In the world surrounding us, there are many phenomena and processes that, by and large, invisible because they are not, but because we simply do not notice them. They are always present and are the same imperceptible and obligatory essence of things without which our life is difficult. Each, for example, it is known that such a oscillation: in the most general form is a deviation from the state of equilibrium. Well, well, the top of the Ostankino Tower was rejected on her 5 m, and what's next? So will it freeze? Nothing like this will begin to go back, it will slip the state of equilibrium and will deviate on the other side, and so forever, until it exist. And tell me, many people really saw these quite serious fluctuations in such a huge structure?

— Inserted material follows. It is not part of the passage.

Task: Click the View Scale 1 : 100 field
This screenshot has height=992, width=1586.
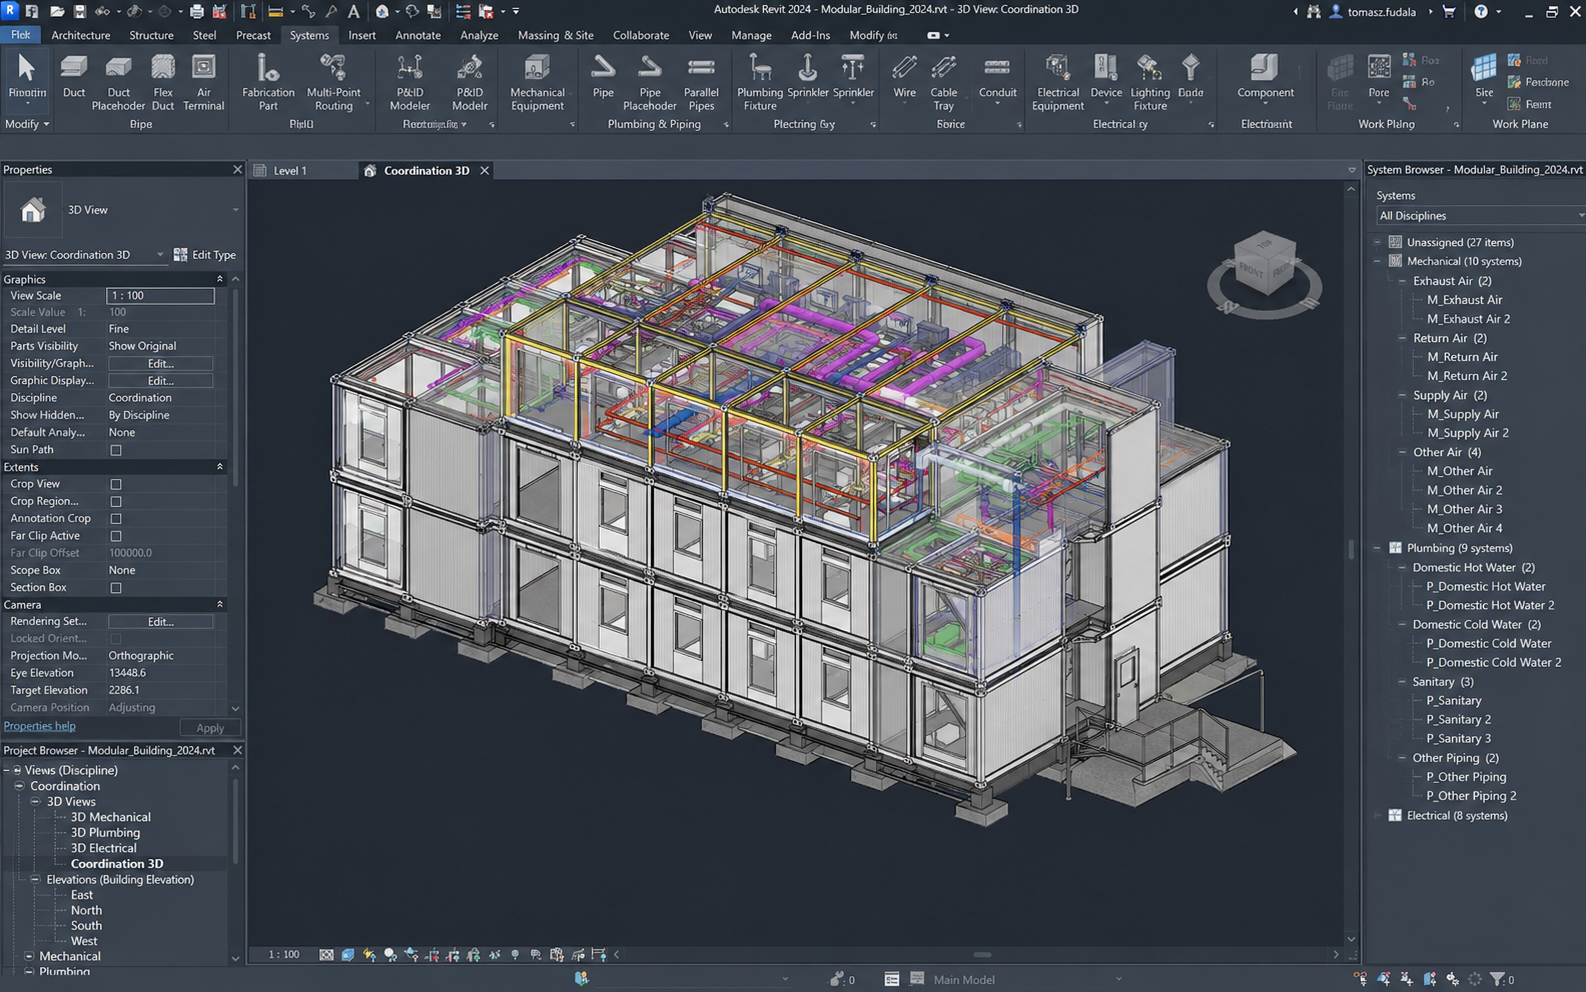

Everyone knows, hesitates, here, here, there, and day and night, in winter and summer, but somehow ... not noticeable. The reasons for the oscillatory process are another question, but its presence is an inseparable sign of all things.

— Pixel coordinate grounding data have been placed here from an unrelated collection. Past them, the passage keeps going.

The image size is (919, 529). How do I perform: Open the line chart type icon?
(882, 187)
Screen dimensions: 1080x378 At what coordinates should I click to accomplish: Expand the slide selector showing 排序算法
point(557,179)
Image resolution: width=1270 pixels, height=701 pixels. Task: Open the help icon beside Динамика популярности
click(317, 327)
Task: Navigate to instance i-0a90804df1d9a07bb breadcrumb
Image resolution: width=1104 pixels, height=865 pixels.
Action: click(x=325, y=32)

All around: buildings, structures, pendulums of hours, leaves on trees, violin strings, the surface of the ocean, the legs of the chamberon ... Among the oscillations there are chaotic, which do not have strict repeatability, and cyclic, who have a full set of their Changes, and then this cycle is exactly repeated, generally speaking, infinitely long. Usually these changes imply a consistent bust of spatial coordinates, as can be observed on the example of the oscillations of the pendulum or the same tower.

The amount of oscillations per unit of time is called the frequency f \u003d 1 / t. Frequency measurement unit - Hz \u003d 1 / s. It is clear that the cyclic frequency is the parameter of the oscillations of any kind. Nevertheless, in practice, this concept is accepted, with some additions, to relate mainly to the oscillations of the rotational nature. So it happened in the technique, which is the basis of most machines, mechanisms, devices. For such oscillations, one cycle is one turnover, and then it is more convenient to use the angular parameters of movement. Based on this, the rotational movement is measured by angular units, i.e. One turn is 2π radians, and cyclic frequency ῳ \u003d 2π / T. From this expression, the connection is easily viewed with a frequency F: ῳ \u003d 2πF. This allows you to say that cyclic frequency is the number of oscillations (full revolutions) for 2π seconds.

It would seem, not in the forehead, so ... not quite so. Multipliers 2π and 2πF are used in many equations of electronics, mathematical and theoretical physics in sections, where the oscillatory processes are studied using the concept of cyclic frequency. The formula of the resonant frequency, for example, is reduced by two beings. In the case of use in the calculations of the "OB / S" unit, the angular, cyclic, frequency ῳ numerically coincides with the frequency value of F.

Oscillations, both the essence and form of the existence of matter, and its real incarnation - the subjects of our existence, are of great importance in human life. Knowledge of the laws of oscillations made it possible to create modern electronics, electrical engineering, many modern cars. Unfortunately, the oscillations do not always bring a positive effect, sometimes they bring grief and destruction. Unaccounted oscillations, the cause of many accidents, cause materials, and the cyclic frequency of resonant vibrations of bridges, dams, machine parts leads to their premature failure. The study of vibrational processes, the ability to predict the behavior of natural and technical objects in order to prevent their destruction or exit from the working state - the main task of many engineering applications, and the examination of industrial facilities and vibration resistance mechanisms is a mandatory element of operational services.